### Задание
Что в отрывке о Пушкине автор прямо называет Минотавром?

:: Приведенный отрывок

Поэты и цари - страница 2



Пушкин был из редкого рода вольнодумцев, вольноопределяющихся, неподотчетных, слишком умных для «служения» народу или престолу. Таковым он себя осознает в 18 лет.

Равны мне писари, уланы,
Равны законы, кивера,
Не рвусь я грудью в капитаны
И не ползу в асессора.

Ему хотелось «рукой неосторожной в июле распахнуть жилет». Но он опознает Минотавра, опознает в 19 лет. И «власть роковая» – это навечно, таково уж ее свойство в России, несмотря на флаги и гербы. И мечта тоже роковая, о крахе Минотавра: «И на обломках самовластья напишут наши имена!» Самовластье – вот Минотавр! Но что же, теперь всю жизнь так и смотреть в его тупую морду? И Пушкин займется своими делами, а заодно и глянет на народ. И что же он там увидит?

Паситесь, мирные народы!
Вас не разбудит чести клич.
К чему стадам дары свободы?
Их должно резать или стричь.
Наследство их из рода в роды —
Ярмо с гремушками да бич.

::::
:: Строки

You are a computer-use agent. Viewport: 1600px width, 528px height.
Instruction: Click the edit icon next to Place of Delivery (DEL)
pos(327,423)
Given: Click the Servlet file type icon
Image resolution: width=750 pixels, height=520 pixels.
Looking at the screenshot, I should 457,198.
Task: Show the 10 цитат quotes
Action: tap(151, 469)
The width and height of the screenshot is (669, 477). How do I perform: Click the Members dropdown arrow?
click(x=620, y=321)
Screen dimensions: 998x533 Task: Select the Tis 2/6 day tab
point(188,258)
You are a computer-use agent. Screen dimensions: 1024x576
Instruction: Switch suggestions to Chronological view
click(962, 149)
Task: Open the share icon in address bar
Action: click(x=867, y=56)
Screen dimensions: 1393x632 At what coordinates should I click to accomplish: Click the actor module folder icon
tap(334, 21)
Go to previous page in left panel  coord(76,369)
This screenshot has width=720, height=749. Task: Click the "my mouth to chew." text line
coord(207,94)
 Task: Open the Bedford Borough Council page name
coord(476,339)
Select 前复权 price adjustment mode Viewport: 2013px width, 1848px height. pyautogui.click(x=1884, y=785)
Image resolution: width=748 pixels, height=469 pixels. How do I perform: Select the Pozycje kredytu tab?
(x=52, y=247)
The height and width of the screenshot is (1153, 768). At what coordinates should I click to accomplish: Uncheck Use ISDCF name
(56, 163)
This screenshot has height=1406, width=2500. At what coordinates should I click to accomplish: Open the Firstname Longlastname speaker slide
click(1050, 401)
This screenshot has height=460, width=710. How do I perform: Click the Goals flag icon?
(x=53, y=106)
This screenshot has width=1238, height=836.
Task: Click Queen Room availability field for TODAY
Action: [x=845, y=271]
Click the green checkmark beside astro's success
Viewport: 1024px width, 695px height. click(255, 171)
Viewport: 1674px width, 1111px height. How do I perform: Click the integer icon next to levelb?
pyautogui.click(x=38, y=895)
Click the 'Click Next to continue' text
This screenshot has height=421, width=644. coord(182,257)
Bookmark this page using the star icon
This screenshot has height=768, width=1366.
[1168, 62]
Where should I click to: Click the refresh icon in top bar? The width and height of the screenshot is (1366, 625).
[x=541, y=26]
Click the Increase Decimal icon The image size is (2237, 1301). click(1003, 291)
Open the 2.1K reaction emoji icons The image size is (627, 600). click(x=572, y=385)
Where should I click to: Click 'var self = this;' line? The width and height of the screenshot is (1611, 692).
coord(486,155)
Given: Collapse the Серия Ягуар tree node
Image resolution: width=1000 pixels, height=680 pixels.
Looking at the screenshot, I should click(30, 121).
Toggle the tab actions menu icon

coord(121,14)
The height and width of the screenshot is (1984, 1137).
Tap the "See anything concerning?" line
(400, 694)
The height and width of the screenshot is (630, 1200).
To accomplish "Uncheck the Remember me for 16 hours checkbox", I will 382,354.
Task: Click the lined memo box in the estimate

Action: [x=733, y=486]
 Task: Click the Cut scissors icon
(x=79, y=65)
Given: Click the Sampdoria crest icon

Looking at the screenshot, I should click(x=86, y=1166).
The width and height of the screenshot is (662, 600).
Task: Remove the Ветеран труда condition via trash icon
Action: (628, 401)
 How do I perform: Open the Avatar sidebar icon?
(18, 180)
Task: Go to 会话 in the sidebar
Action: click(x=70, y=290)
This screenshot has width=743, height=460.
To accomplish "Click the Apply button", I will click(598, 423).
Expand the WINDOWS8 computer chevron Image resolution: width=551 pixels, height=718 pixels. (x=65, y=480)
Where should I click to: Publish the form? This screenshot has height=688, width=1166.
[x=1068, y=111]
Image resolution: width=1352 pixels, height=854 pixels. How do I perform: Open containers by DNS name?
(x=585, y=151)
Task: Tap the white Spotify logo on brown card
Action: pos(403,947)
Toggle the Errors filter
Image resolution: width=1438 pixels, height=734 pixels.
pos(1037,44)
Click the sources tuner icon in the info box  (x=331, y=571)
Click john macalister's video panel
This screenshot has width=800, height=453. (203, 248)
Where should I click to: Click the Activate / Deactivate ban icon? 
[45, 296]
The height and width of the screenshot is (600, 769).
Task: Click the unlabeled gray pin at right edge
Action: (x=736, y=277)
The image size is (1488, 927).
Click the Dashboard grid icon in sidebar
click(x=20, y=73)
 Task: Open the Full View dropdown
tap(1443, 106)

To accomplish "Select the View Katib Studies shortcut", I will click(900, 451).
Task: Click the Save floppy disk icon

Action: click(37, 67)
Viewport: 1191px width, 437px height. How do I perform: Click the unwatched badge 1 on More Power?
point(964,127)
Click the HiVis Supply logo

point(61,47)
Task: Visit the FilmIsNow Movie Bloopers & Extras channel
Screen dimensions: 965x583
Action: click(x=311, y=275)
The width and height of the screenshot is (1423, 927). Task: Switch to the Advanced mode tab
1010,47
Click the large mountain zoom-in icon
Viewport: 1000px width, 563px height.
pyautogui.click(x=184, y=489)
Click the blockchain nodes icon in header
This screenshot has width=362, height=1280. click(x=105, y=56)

::::

### Ответ
Самовластье.